Sherow introduced the reader to a number of interpretations of water development formulated by William Smythe, Arthur Maass and Raymond Anderson, Karl Wittfogel, Donald Worster, Richard White, and J. Willard Hurst. The first, William Smythe viewed irrigation as an elemental component of water and capitalistic development. Maass and Anderson followed Smythe's economic orientation. Karl Wittfogel countered this argument by contending that irrigation resulted in despotism in the Far East, with the consequences of degradation of man and nature. White investigated the development of water systems from the social, economic, political, and environmental forces creating them. Hurst examined how law reinforced the dominant attitudes of citizens to water.
Sherow noted the myopic, exploitative mindset of settlers of the West, exploitative in their attitude of water as an extractable commodity and as a resource for engineers to control. Previous studies and theories, he contended, did not address "the niche of a water system and the fluctuation of economic conditions in the river basin" (p. 5). Although, industrial companies, municipal water providers, federal and state bureaus, and cities occupied their own niche, Sherow attempted to fill these gaps in his study of three mutual stockholding irrigation companies--the Rocky Ford Ditch, the Fort Lupton Canal, and the Bessemer Irrigating Ditch companies.
As companies owned by stockholders, they dictated the organization of ditich companies' social and economic structure.

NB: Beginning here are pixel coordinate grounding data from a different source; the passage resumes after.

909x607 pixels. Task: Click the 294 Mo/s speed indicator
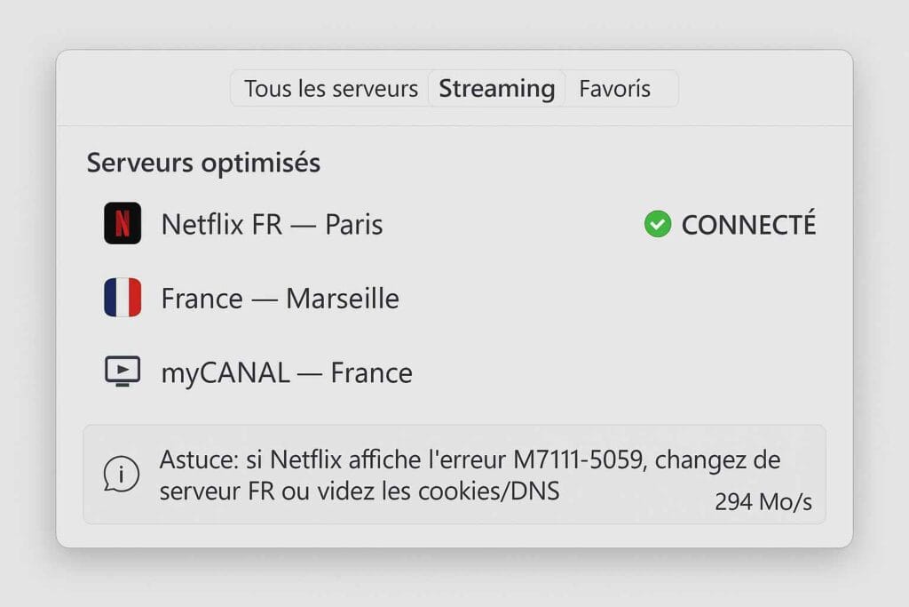tap(763, 502)
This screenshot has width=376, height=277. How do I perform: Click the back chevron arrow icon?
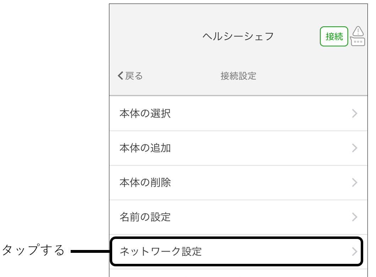point(120,75)
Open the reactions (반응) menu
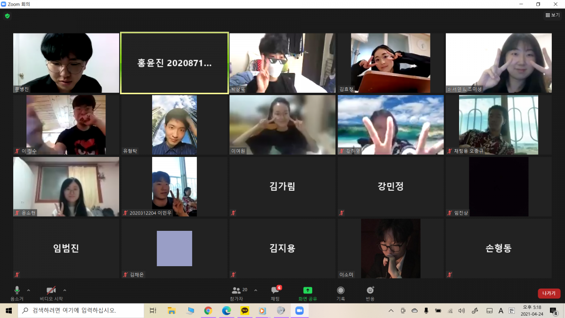Viewport: 565px width, 318px height. pyautogui.click(x=370, y=293)
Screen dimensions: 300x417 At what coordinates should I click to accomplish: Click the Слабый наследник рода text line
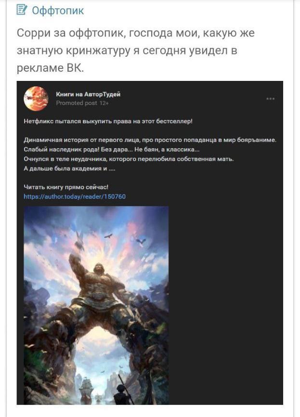coord(111,149)
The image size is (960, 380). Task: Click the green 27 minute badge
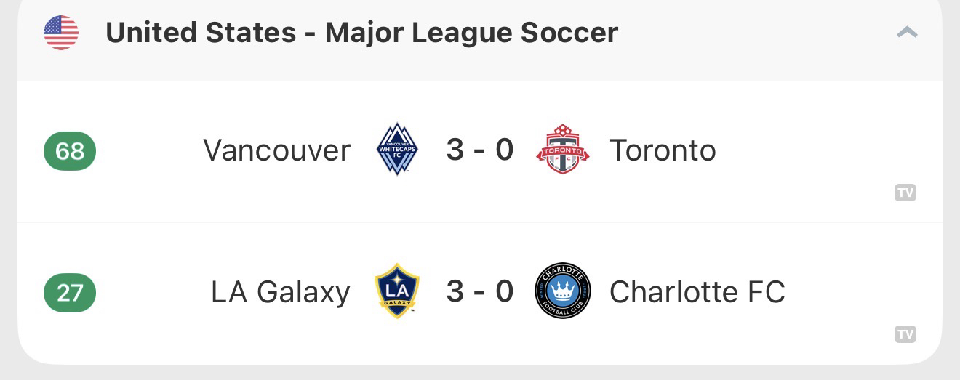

The ditch company's managed an unpredictable resource of varying quality and erratic and intermittant flows that depended mostly on the snowmelt during drought and wet conditions. At the headwaters of Leadville, the river had good quality water; "beyond Fort Reynolds, though, the river's quality began to change . . . the substrate and soils on the plains east of the foothills owed their alkaline nature to the ancient seas that once covered the region " (p. 10).
The Rocky Fork Ditch obtained its first water rights, the basis of its operations, in 1874 of 111.76 cubic feet of water per second, predating most water rights in the valley. This group of farmers grew cantaloupe, alfalfa, and sugar beets. The Fort Lyon Canal Company, constructed by the Bureau of Indian Affairs and the United States Army for the Cheyenne and Arapaho, conformed to the Fort Wise Treaty of 1861. Conflicts between nations caused the parties to sell in 1868 the ditch company to, evenually, Theodore C. Henry, who foresaw extending the ditch to the state line. With water rights junior to exisiting rights and insufficient to fulfill his ambitions, farmers realized water shortages during growing seasons. A merger with the Great Plains Storage Company ensued. After an early history of litigation, the Fort Lyon Canal Company continues to exist.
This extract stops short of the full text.